Il socialismo. Definiamo socialismo, precisamente, quella società che invece si caratterizza per la dittatura del proletariato, la proprietà collettiva dei mezzi di produzione, la crescente ed effettiva partecipazione delle masse popolari alla gestione della società con la creazione delle condizioni materiali e spirituali che la rendono possibile (vedi “Che cosa è il socialismo? Appunti sul senso della parola alternativa” – Resistenza n. 9/2016). La mobilitazione per imporre ai vertici della Repubblica Pontificia un governo di emergenza popolare, per attuare il suo programma, per difenderlo dal boicottaggio e dal sabotaggio a cui sarà sottoposto dai gruppi imperialisti internazionali e dai vertici della Repubblica Pontificia è la scuola pratica di comunismo che le organizzazioni operaie e le organizzazioni popolari devono fare e devono far fare alle larghe masse per avanzare nella rivoluzione socialista (rompere il dominio della borghesia imperialista sulla società, sovvertire l’ordine borghese, instaurare un nuovo ordine sociale) fino a instaurare il socialismo. È in questa lotta che si compirà su grande scala la rinascita del movimento comunista e in particolare il partito comunista diventerà lo Stato Maggiore della rivoluzione socialista anche per la sua composizione e per le sue relazioni con la classe operaia e le altre classi delle masse popolari.

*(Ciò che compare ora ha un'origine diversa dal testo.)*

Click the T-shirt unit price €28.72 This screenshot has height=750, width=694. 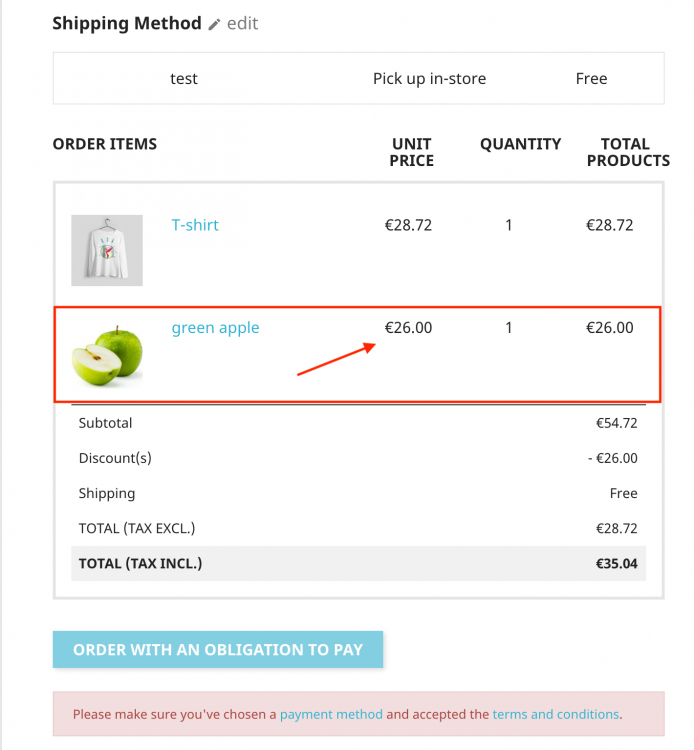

Torniamo all’inizio. Confondere il Governo di Blocco Popolare con il socialismo, per poi magari concludere che “è impossibile costituirlo”, “non ce lo lasceranno fare”, “siete riformisti travestiti da comunisti”, è tipico di chi è ideologicamente succube della concezione borghese del mondo (crede all’identità fra governo del paese e potere politico), ligio alle leggi e alle prassi della democrazia borghese (rassegnazione che per governare il paese è necessario vincere le elezioni) nonostante si dica, e in un certo modo sia, ribelle. Li distinguiamo, vanno distinti, per capire la condizioni, le forme e i risultati della rivoluzione socialista in corso in Italia.